AMC 8 2011
Instructions
- This is a 25-question, multiple choice test. Each question is followed by answers marked A, B, C, D and E. Only one of these is correct.
- You will receive 1 point for each correct answer. There is no penalty for wrong answers.
- No aids are permitted other than plain scratch paper, writing utensils, ruler, and erasers. In particular, graph paper, compass, protractor, calculators, computers, smartwatches, and smartphones are not permitted.
- Figures are not necessarily drawn to scale.
- You will have 40 minutes working time to complete the test.
Margie bought $3$ apples at a cost of $50$ cents per apple. She paid with a 5-dollar bill. How much change did Margie receive?
$\textbf{(A) }\ \$1.50 \qquad \textbf{(B) }\ \$2.00 \qquad \textbf{(C) }\ \$2.50 \qquad \textbf{(D) }\ \$3.00 \qquad \textbf{(E) }\ \$3.50$
$\textbf{E}$
Since the price of an apple is 50 cents, three apples cost $3 \times \$0.50 = \$1.50.$ The change Margie receives is $\$5.00 - \$1.50 =\$3.50$.

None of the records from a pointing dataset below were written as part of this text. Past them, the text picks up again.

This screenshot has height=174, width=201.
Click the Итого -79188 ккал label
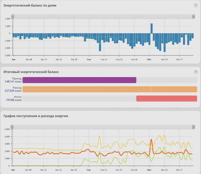(13, 98)
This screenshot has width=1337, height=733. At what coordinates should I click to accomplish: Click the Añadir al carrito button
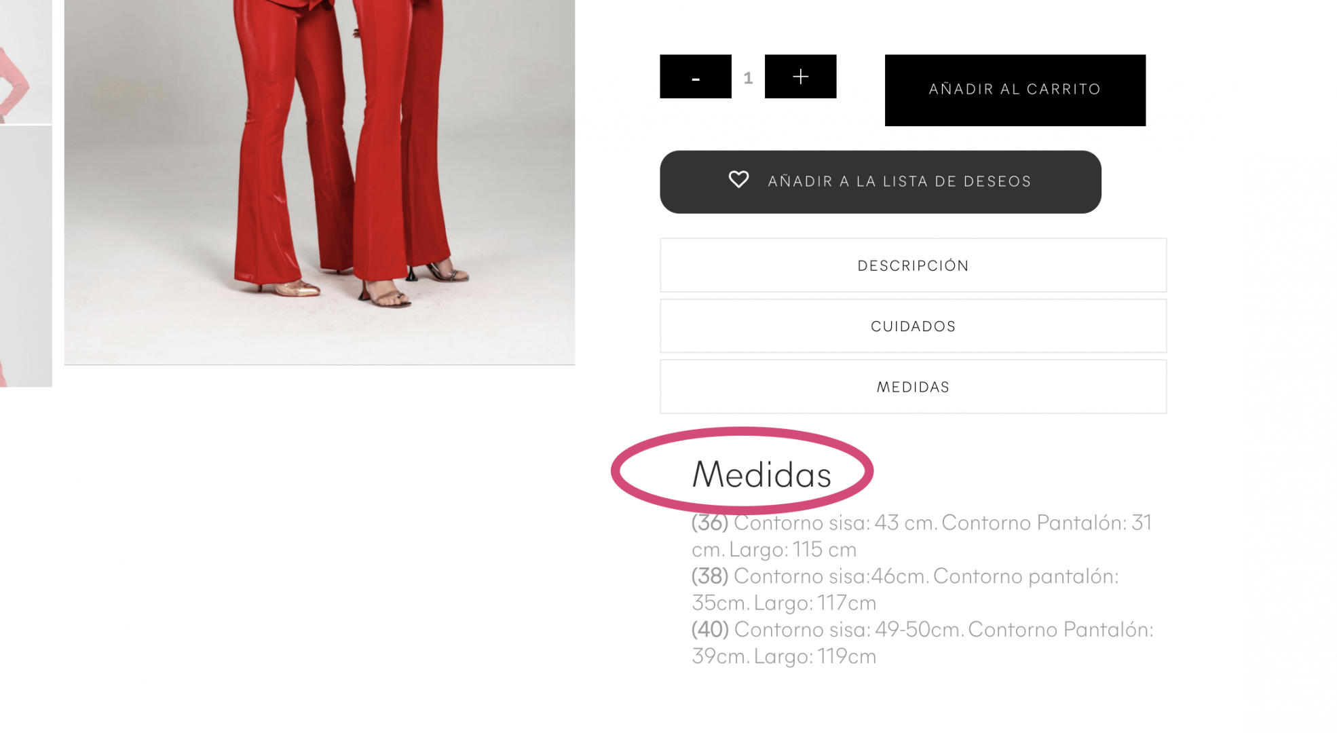[1015, 90]

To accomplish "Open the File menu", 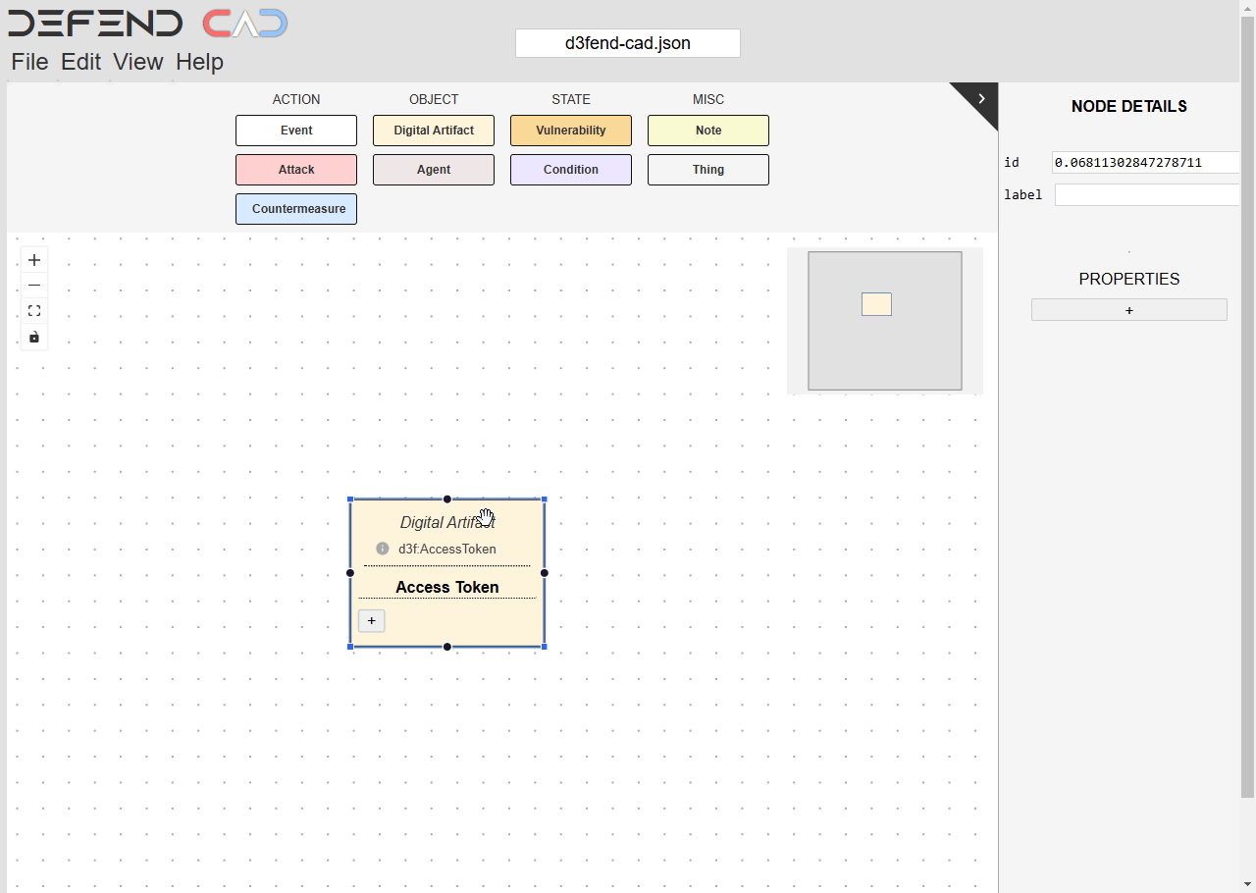I will click(x=29, y=62).
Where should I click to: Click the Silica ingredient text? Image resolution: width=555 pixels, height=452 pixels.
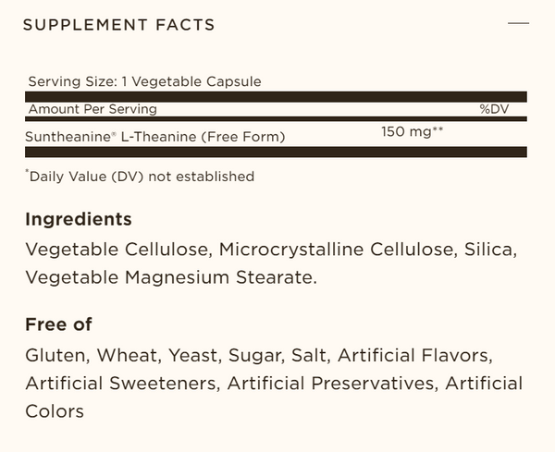[487, 250]
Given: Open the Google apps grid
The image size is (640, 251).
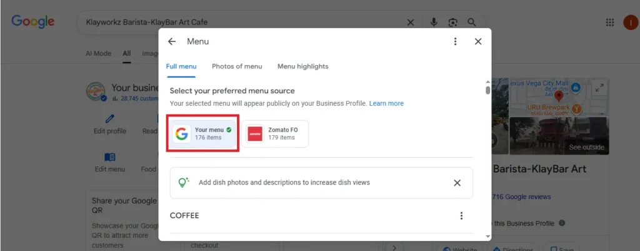Looking at the screenshot, I should [x=610, y=23].
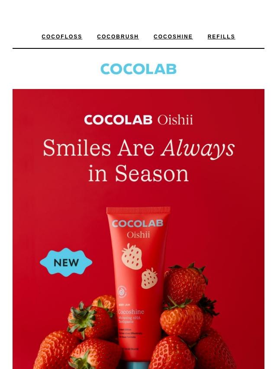Click the COCOLAB logo printed on the tube
The image size is (277, 369).
(138, 223)
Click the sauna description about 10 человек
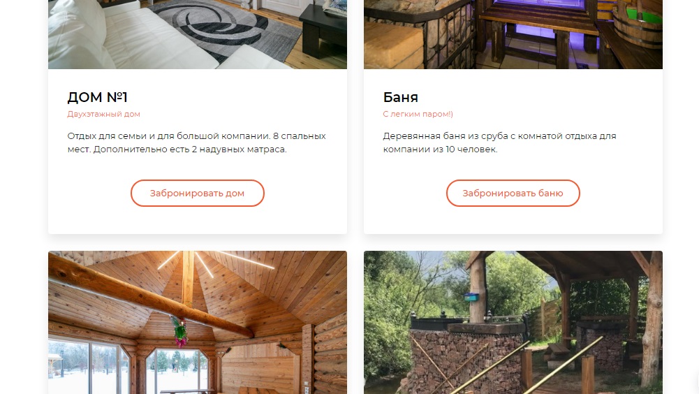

Karl's rectangular vegetable garden is $20$ feet by $45$ feet, and Makenna's is $25$ feet by $40$ feet. Which of the following statements are true?
$\textbf{(A) }\text{Karl's garden is larger by 100 square feet.}\newline$
$\textbf{(B) }\text{Karl's garden is larger by 25 square feet.}\newline$
$\textbf{(C) }\text{The gardens are the same size.}\newline$
$\textbf{(D) }\text{Makenna's garden is larger by 25 square feet.}\newline$
$\textbf{(E) }\text{Makenna's garden is larger by 100 square feet.}$
$\textbf{E}$
The area of Karl's garden is $20\times45=900$ square feet. The area of Makenna's garden is $25\times40=1000$ square feet. So Makenna's garden is larger by 100 square feet.
Extend the square pattern of 8 black and 17 white square tiles by attaching a border of black tiles around the square. What is the ratio of black tiles to white tiles in the extended pattern?
$\textbf{(A) }8:17 \qquad\textbf{(B) }25:49 \qquad\textbf{(C) }36:25 \qquad\textbf{(D) }32:17 \qquad\textbf{(E) }36:17$
$\textbf{D}$
The extended pattern is made up of $7\times7=49$ tiles. Since 17 of them are white, the number of black tiles is $49-17=32$. So the ratio of black tiles to white tiles is $32:17$.
Here is a list of the numbers of fish that Tyler caught in nine outings last summer:\[2,0,1,3,0,3,3,1,2.\]Which statement about the mean, median, and mode is true?
$\textbf{(A) }\text{median} < \text{mean} < \text{mode} \qquad\newline$
$\textbf{(B) }\text{mean} < \text{mode} < \text{median}\newline$
$\textbf{(C) }\text{mean} < \text{median} < \text{mode} \qquad \newline$
$\textbf{(D) }\text{median} < \text{mode} < \text{mean}\newline$
$\textbf{(E) }\text{mode} < \text{median} < \text{mean}$
$\textbf{C}$
We can rearrange the list in increasing order: $$0,0,1,1,2,2,3,3,3$$ The mean is $\dfrac{0+0+1+1+2+2+3+3+3}{9} = \dfrac{15}{9},$ the median is $2,$ and the mode is $3.$ So the answer is $\text{mean} < \text{median} < \text{mode}$.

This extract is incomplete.